» **Dataset extract**:
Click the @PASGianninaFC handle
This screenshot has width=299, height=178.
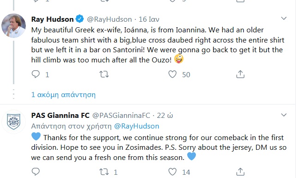[x=121, y=116]
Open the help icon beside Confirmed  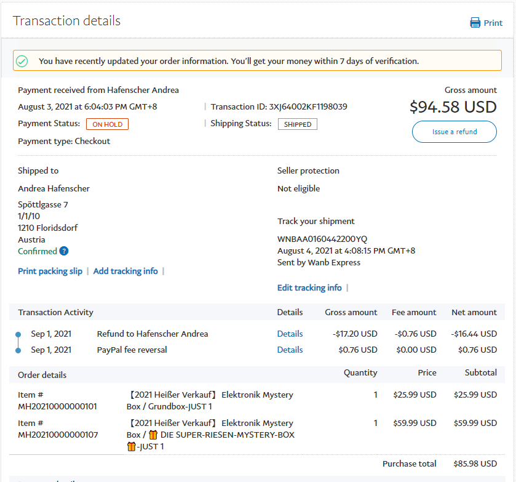click(64, 251)
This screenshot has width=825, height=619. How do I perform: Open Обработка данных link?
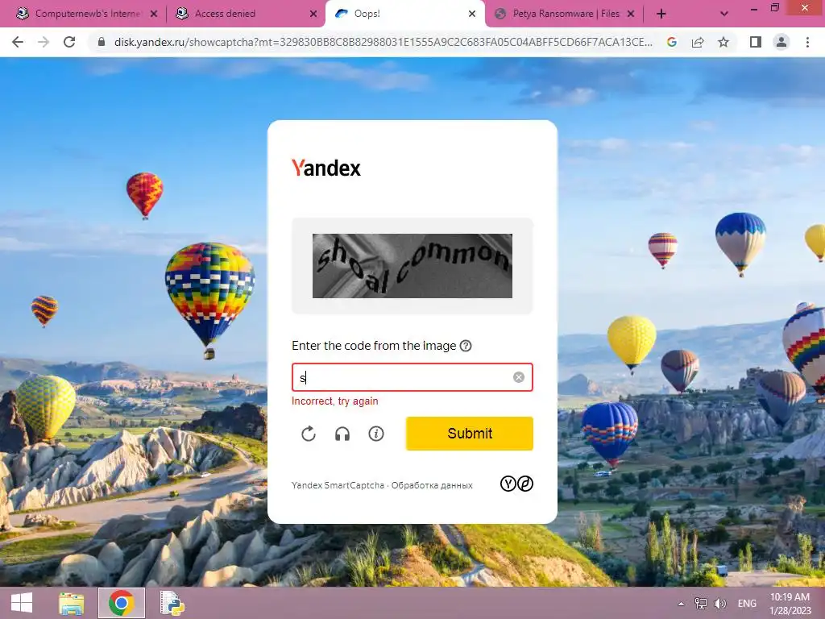pyautogui.click(x=432, y=485)
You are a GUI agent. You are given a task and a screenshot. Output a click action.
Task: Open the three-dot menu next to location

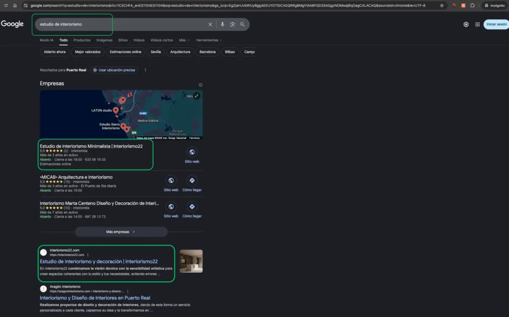click(146, 70)
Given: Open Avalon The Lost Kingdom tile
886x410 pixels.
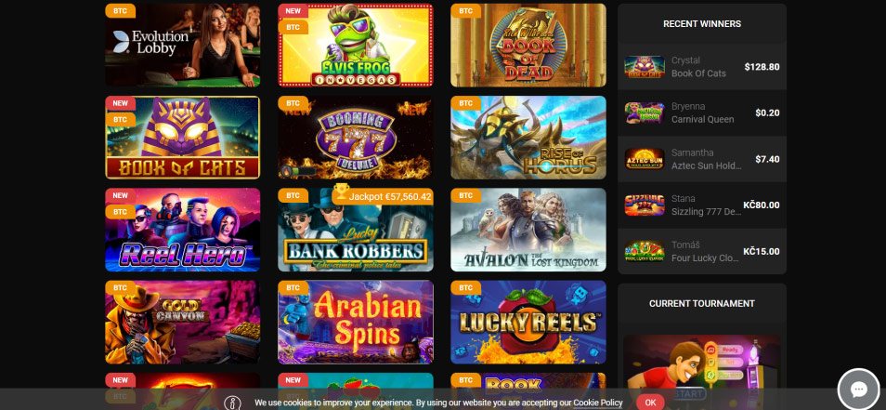Looking at the screenshot, I should click(528, 230).
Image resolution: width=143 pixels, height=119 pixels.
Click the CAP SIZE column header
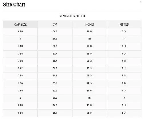tap(20, 25)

» **What the exercise asks**: Copy exactly the lines from the line that contains "Task: Open the" through the last line of the records above, both ends included, but leave out the pictures.

» **Response to this exercise**:
Task: Open the three-dot menu next to location

click(146, 70)
Given: Open Avalon The Lost Kingdom tile
886x410 pixels.
Looking at the screenshot, I should click(528, 230).
Image resolution: width=143 pixels, height=119 pixels.
Click the CAP SIZE column header
tap(20, 25)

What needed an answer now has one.